• Aim of the task: List each line of the listing below that contains the string "square", matching its case exactly.

• Given records:
______________________________

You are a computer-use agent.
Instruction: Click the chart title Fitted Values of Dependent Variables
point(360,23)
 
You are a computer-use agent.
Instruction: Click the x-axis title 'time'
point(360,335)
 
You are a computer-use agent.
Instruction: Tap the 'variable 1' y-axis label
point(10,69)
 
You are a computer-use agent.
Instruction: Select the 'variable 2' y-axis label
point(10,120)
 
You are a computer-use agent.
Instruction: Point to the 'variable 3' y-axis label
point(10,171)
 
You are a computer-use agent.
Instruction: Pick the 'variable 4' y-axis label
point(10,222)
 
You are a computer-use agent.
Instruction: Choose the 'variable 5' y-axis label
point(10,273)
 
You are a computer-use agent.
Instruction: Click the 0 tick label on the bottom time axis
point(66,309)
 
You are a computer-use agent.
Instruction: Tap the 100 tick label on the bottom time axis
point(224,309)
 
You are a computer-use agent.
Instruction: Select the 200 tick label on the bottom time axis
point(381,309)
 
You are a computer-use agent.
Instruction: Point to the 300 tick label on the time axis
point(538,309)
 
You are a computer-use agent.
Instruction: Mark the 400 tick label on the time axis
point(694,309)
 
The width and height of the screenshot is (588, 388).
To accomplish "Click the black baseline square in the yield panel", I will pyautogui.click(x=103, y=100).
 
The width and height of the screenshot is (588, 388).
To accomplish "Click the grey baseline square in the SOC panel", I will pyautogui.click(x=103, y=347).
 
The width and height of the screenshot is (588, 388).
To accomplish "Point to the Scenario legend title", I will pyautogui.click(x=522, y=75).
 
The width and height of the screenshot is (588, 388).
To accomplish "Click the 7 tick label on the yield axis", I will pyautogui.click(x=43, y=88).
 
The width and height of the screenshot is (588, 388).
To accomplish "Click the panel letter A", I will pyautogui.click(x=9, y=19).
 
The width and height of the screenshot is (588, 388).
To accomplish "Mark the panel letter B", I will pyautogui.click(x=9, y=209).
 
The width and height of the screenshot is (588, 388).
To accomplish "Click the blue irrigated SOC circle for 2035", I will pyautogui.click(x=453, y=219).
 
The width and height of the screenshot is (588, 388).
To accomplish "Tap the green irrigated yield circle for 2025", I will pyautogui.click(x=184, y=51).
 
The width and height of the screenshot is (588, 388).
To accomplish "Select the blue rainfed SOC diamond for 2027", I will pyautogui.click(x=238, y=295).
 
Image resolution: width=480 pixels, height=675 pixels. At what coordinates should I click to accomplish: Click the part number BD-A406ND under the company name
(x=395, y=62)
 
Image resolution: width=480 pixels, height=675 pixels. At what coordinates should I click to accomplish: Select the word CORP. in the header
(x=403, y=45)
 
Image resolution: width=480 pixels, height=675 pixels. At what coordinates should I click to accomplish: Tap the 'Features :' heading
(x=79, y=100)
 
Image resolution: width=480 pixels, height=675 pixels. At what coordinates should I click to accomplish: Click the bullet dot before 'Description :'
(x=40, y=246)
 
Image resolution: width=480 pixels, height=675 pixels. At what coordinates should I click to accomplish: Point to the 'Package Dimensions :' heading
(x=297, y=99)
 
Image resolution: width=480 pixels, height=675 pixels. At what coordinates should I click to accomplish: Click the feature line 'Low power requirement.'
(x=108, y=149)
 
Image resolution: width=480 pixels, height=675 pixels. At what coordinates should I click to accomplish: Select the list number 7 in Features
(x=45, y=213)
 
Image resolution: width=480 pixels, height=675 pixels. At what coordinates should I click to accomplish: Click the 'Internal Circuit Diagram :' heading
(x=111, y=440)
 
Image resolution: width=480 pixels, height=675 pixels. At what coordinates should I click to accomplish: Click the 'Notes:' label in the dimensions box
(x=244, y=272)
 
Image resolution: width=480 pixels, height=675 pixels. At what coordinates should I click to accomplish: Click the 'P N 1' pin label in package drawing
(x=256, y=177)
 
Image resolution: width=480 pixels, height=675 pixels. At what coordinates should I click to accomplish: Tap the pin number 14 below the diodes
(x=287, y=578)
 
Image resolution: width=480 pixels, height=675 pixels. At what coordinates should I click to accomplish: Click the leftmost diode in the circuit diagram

______________________________

• Exercise output:
To accomplish "Click the black baseline square in the yield panel", I will pyautogui.click(x=103, y=100).
To accomplish "Click the grey baseline square in the SOC panel", I will pyautogui.click(x=103, y=347).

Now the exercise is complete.